Cristóbal Trujillo Ramírez


La educación en la vida del ser humano es trascendente y admirable, porque le aporta las condiciones necesarias y suficientes para competir en igualdad de condiciones en la maratón de la vida, aunque las características propias e innatas de algunas personas no hayan sido las más afortunadas. En alguna ocasión le escuché decir al señor alcalde de esta ciudad que “la educación es el único factor real de equidad entre dos seres humanos”, y agregaba lo siguiente: “Supongamos que dos personas se ganan el Baloto, la diferencia sustancial entre ellos es la educación, porque de ella dependerá lo que cada uno haga con su capital”. Son muchas las historias que validan lo que afirmo.
En realidad la escuela ha sido testigo de maravillosas historias que han materializado hermosos sueños en medio de fangosas realidades que solo pronosticaban lúgubres amaneceres. Precisamente por eso es bella la tarea de educar, porque germina en lugares y tiempos inesperados e impredecibles, y porque se sobrepone a la adversidad y florece en medio de un jardín de amapolas o del propio fango, como la flor de loto.

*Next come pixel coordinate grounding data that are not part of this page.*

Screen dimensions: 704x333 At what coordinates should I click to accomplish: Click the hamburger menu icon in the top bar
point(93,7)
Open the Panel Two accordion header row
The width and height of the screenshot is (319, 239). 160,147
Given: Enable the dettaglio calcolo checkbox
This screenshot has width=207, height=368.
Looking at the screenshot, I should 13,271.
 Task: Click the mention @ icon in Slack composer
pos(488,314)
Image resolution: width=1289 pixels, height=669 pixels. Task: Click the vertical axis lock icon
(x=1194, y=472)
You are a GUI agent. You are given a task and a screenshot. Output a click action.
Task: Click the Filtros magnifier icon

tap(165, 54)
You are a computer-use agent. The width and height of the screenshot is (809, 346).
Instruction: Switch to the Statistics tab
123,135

Pero así como es bella, también es compleja. Por su naturaleza misma educar es una labor difícil. “Los educadores forman a sus educandos como los océanos a los continentes, retirándose”, decía profunda y hermosamente el gran poeta alemán Friedrich Hölderlin. La instrucción exige y demanda la presencia permanente del entrenador, porque él es quien diseña la carta de reglas, normas y comandos que el aprendiz debe ejecutar para garantizar un adiestramiento, y este comportamiento es recurrente en casi todas las profesiones, pero solo en la educación el maestro, retirándose, posibilita el aprendizaje real de sus estudiantes.

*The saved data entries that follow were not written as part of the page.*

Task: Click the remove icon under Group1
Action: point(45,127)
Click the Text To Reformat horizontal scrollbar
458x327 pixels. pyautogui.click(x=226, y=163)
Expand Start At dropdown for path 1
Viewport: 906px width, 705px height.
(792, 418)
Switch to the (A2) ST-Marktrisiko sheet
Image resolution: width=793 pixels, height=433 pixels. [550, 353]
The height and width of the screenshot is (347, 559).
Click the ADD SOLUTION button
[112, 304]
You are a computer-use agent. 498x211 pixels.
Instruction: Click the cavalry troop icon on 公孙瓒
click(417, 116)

En cualquier profesión u oficio el éxito de los resultados está en una adecuada manipulación de los materiales requeridos, aleaciones, mezclas, temperaturas, diseños, fundiciones, refrigeraciones, horneados, compactaciones, en fin, cualquier cantidad de procedimientos artificiales que buscan potenciar los atributos de la materia prima para garantizar un excelente producto. Por su parte, en los procesos pedagógicos se trabaja con una substancia de altísima delicadeza e importancia: emociones, sensibilidades, concepciones, actitudes, valores, ideas y todos aquellos sentimientos que fluyen en la cotidianidad del ser humano y que no son manipulables, porque no obedecen a leyes predeterminadas. Una reprimenda a un alumno, por ejemplo, tiene como respuesta, en un caso, la reacción positiva, y en otro, la rabia y el desaliento. No hay leyes. El acto de educar será más limpio si es emancipador, libertario y profundamente respetuoso de la condición humana.

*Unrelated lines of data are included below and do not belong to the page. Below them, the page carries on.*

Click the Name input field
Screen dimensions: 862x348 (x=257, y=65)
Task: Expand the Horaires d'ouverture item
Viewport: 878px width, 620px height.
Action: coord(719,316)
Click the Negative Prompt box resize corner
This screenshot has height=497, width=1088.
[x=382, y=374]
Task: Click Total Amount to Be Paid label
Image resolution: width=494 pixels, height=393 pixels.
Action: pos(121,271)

Pero como si todo lo anterior fuera poco, educar hoy es más complejo porque los intereses y expectativas de los estudiantes, de los profesores y de la escuela nos se corresponden con los propósitos del gobierno. Estamos obsesionados con los escalafones, y no es de extrañar, porque vivimos inmersos en una cultura neoliberal que se cimienta en el individualismo, la competitividad y la eficacia. Por esta razón hoy en el país y en el marco de la política educativa priman los resultados en las pruebas PISA y las certificaciones de calidad sobre cualquier otro propósito que emerge de la atención multidimensional del niño y sus afectaciones, y no es que sean objetivos que se yuxtaponen, lo que resulta seriamente inconveniente e indeseable es que la atención prioritaria a los resultados no nos dejan afianzar los procesos medulares de la escuela. Es más, los resultados tendrían que ser una consecuencia lógica de un óptimo proceso formativo y educativo, y no la respuesta a un entrenamiento.